··· TEXTO EXTRAÍDO

VOZES DAS SEMENTES
Textos e sementes têm semelhanças. Escrever é uma semeadura. Escolhem-se as sementes / ideias provavelmente melhores, mais sadias, com possibilidades de bons frutos. Na realidade, quem escreve repete sempre a Parábola do Semeador.
E o Mestre dos Mestres (e por que não dos Escritores?) sabia, na sua infabilidade. Conhecia as dificuldades do plantio. Não jogava aleatoriamente as sementes, não ignorava as dificuldades que podiam vir da terra. É preciso primeiro amanhá-la, prepará-la. Às vezes as sementes são boas e por que não dão bons frutos? Culpa de quem, do Semeador?
Os perigos são mencionados com clareza. Há empecilhos-pássaros, que devoram a obra, leitores que são solo pedregoso, sem muita terra fértil e nenhuma profundidade e as sementes-ideias não criam raízes. O sol da Censura, da Ignorância, da Preguiça Mental, dos Preconceitos destrói, às vezes, qualquer possibilidade da colheita. Finalmente, os Espinhos, metáfora forte de todas as dificuldades de quem quer semear: o dificultoso parto dos livros, a sorrateira divulgação, que muito exige e às vezes oferece parcos resultados, o mau gosto do leitor, não por culpa dele, mas porque não cultiva o hábito de ler, ou tem pouca familiaridade com a linguagem, com as palavras, elas, tão perigosas, instrumentos e armas.

······
··· DADOS APRESENTADOS

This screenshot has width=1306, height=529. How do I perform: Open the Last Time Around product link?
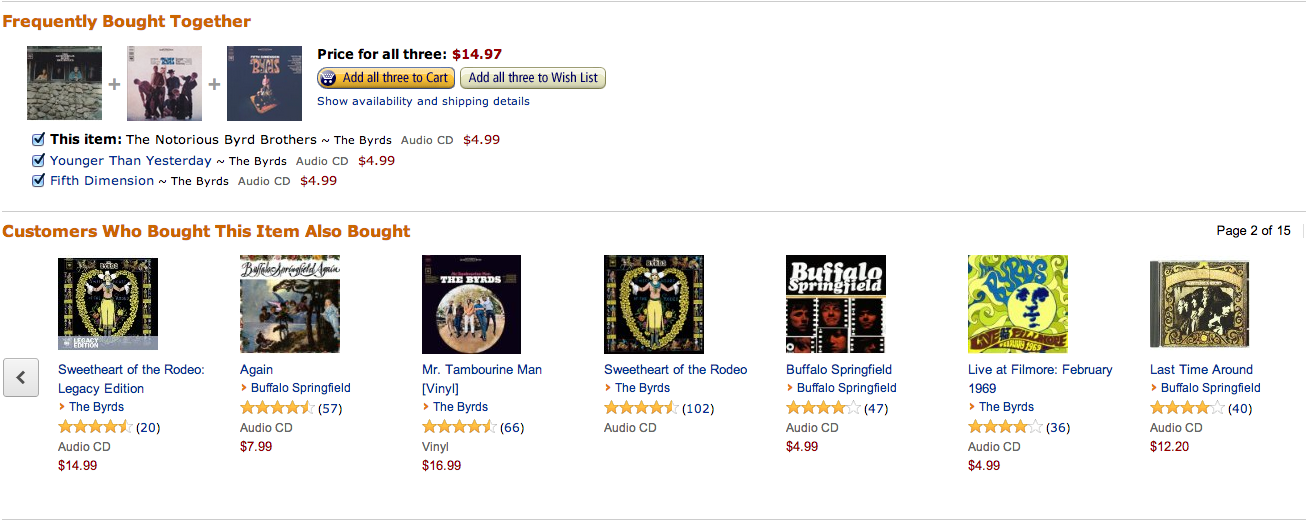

······

### DESCRIÇÃO DA TAREFA:
Por favor, retorne sem nenhuma alteração tudo o que vai de "Os perigos são" até "instrumentos e armas." no texto sobre sementes e escrita.

### SOLUÇÃO DO EXERCÍCIO:
Os perigos são mencionados com clareza. Há empecilhos-pássaros, que devoram a obra, leitores que são solo pedregoso, sem muita terra fértil e nenhuma profundidade e as sementes-ideias não criam raízes. O sol da Censura, da Ignorância, da Preguiça Mental, dos Preconceitos destrói, às vezes, qualquer possibilidade da colheita. Finalmente, os Espinhos, metáfora forte de todas as dificuldades de quem quer semear: o dificultoso parto dos livros, a sorrateira divulgação, que muito exige e às vezes oferece parcos resultados, o mau gosto do leitor, não por culpa dele, mas porque não cultiva o hábito de ler, ou tem pouca familiaridade com a linguagem, com as palavras, elas, tão perigosas, instrumentos e armas.